The Language of Flowers

Language_of_Flowers

This was a reading group book. It’s a fairly absorbing tale of a girl who is finding her own way in life after 18 years in foster care. It’s something of a page-turner, with alternate chapters providing flashbacks to the past which explain the present. The protagonist is unlikeable but how she comes to be the way she is is explained as the book unfolds. The plot is slightly unrealistic – Victoria always seems to land on her feet – but the part about her (SPOILER) motherhood more than makes up for it. I wasn’t very taken with the language of flowers itself either, which is annoyingly unscientific.

Overall this book is ok; thought-provoking and easy to read.

Family Life

Family_Life

This has quite a dark storyline but I did enjoy it. It is so evocative of Indians, from India, as opposed to British Indians. I asked Mum and Dad to read it because I imagine Dad’s life must have been a lot like that described in the book; the protagonist is a young boy who emigrates from India to the USA in the late 70’s. I would recommend this.

The Girl in the Red Coat

Girl_in_the_red_coat

This was recommended to me by members of the book group. Not an ‘official’ read but an optional one as the author came to the library to do a talk.
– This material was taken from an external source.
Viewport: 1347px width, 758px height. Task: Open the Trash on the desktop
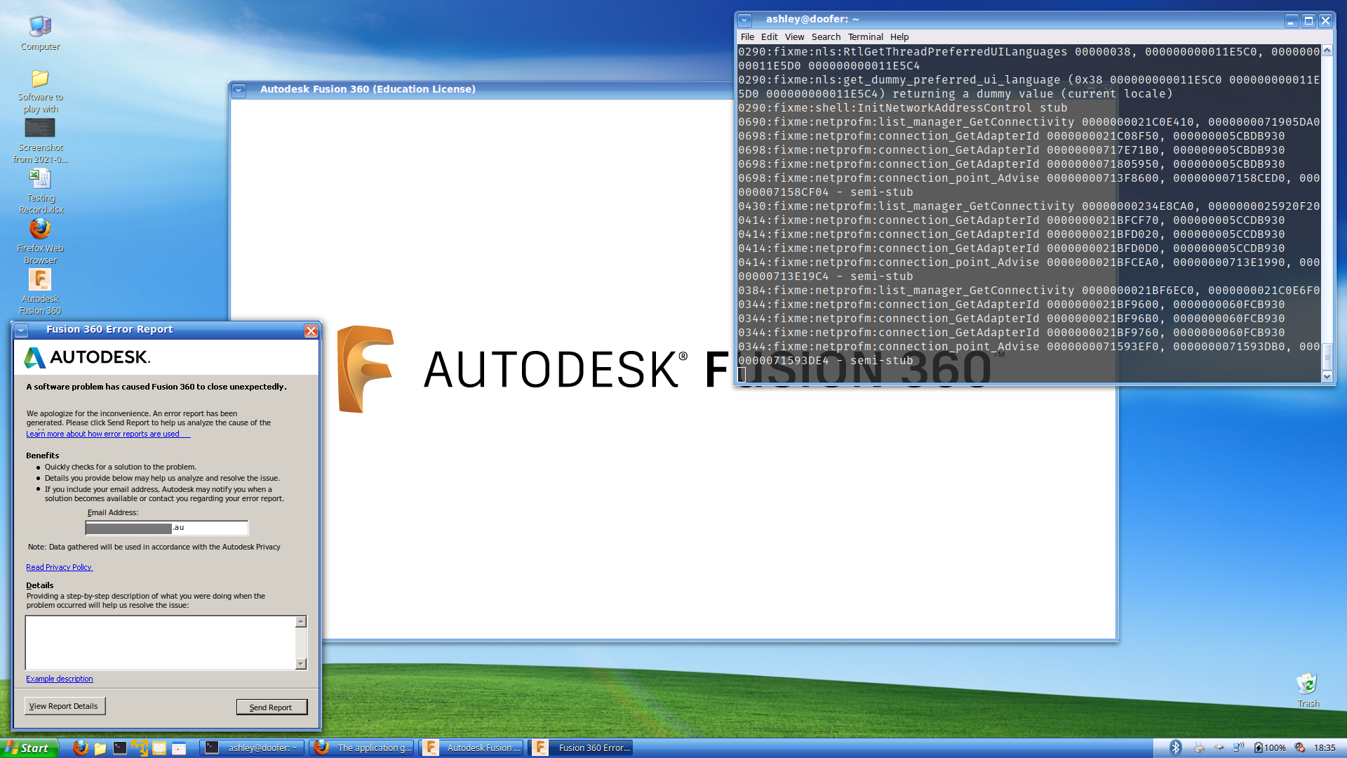1307,684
It seemed like nothing happened for the first 100 pages but afterwards I became sucked into the plot, despite my disbelief that a child of 8 would know anything about people’s ‘energies’. Actually the whole spiritualism aspect annoyed me. The chapters written from the young girl’s point of view were very convincing though. The Gramps and Pastor characters were thoroughly menacing. The end felt rushed; it was a happy ending and I would have expected the author to make more of that. Anyway. Not sure I’d recommend this to anyone as there are better thrillers out there (e.g. The Girl on the Train) but it was a page-turner with some interesting ideas in it.

The Emergence of Judy Taylor

Emergence_of_Judy_Taylor

This was a reading group choice. A rather mixed bag of a book. All the characters apart from the protagonist are quite sketchily portrayed, to the point where I kept mixing people up or forgetting who they were. The thought that kept recurring to me throughout the book as Judy went through one bad experience after another was, why doesn’t she give her husband (more of) a chance? On the plus side there are many very astute observations about life as a woman in her mid-thirties that jumped out of the book and spoke to me. Also to the book’s credit is that fact that the front cover gives the impression that it is chick lit, but the book is far from light, bubbly reading.
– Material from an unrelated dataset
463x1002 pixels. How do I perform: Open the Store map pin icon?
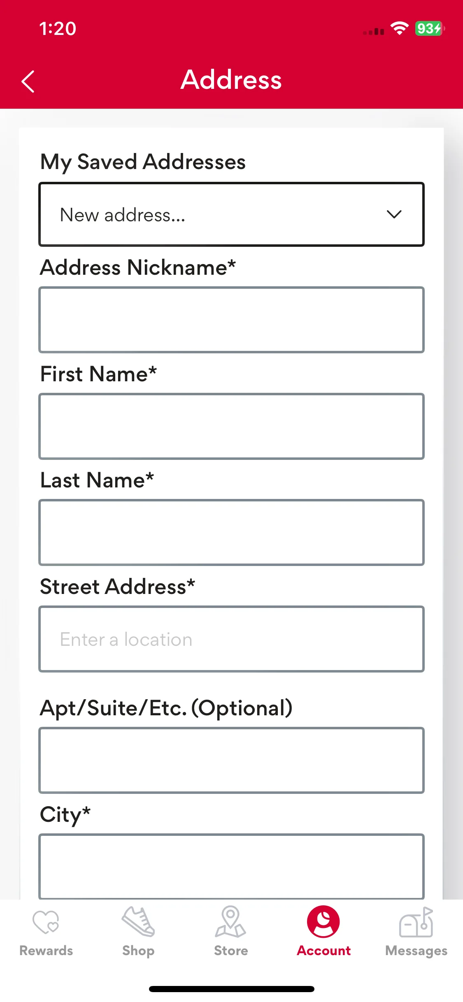tap(230, 921)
Overall, I probably wouldn’t recommend this; life is too short to spend reading books that are just ok.

The Miniaturist

Miniaturist

My reading group leader Kay said that she would be interested to know what I thought about this book.
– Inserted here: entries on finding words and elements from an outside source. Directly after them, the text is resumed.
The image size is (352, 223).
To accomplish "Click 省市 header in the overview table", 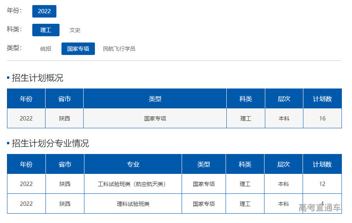I will [65, 99].

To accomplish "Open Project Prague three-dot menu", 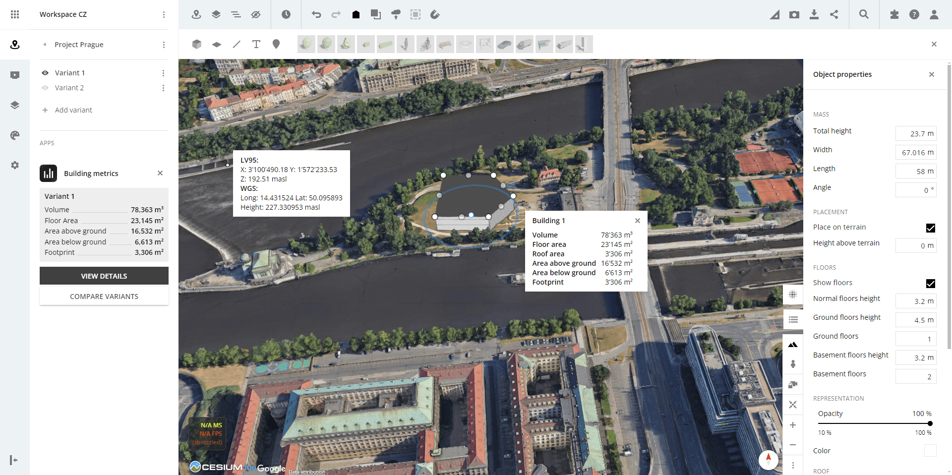I will click(164, 45).
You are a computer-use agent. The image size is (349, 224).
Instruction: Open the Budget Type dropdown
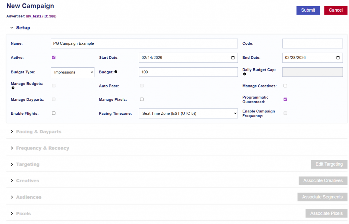pyautogui.click(x=73, y=72)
Nothing happens for thr first 152 pages so I almost gave up ir. However, the language is alluring and the mysteries kept me hooked. SPOILERS: I guessed right from the start that Johannnes’ husband was gay. I was disappointed that the mystery of the miniaturist was not resolved in the end.

I would recommend this book if you are interested in that period of history because it is very evocative, but not really otherwise.

The Girl on the Train

girl-on-the-train

This one is a real page-turner, on a par with Before I Go to Sleep in that it plays with your perceptions. Better than Gone Girl, which it has been compared to. I’d definitely recommend this one.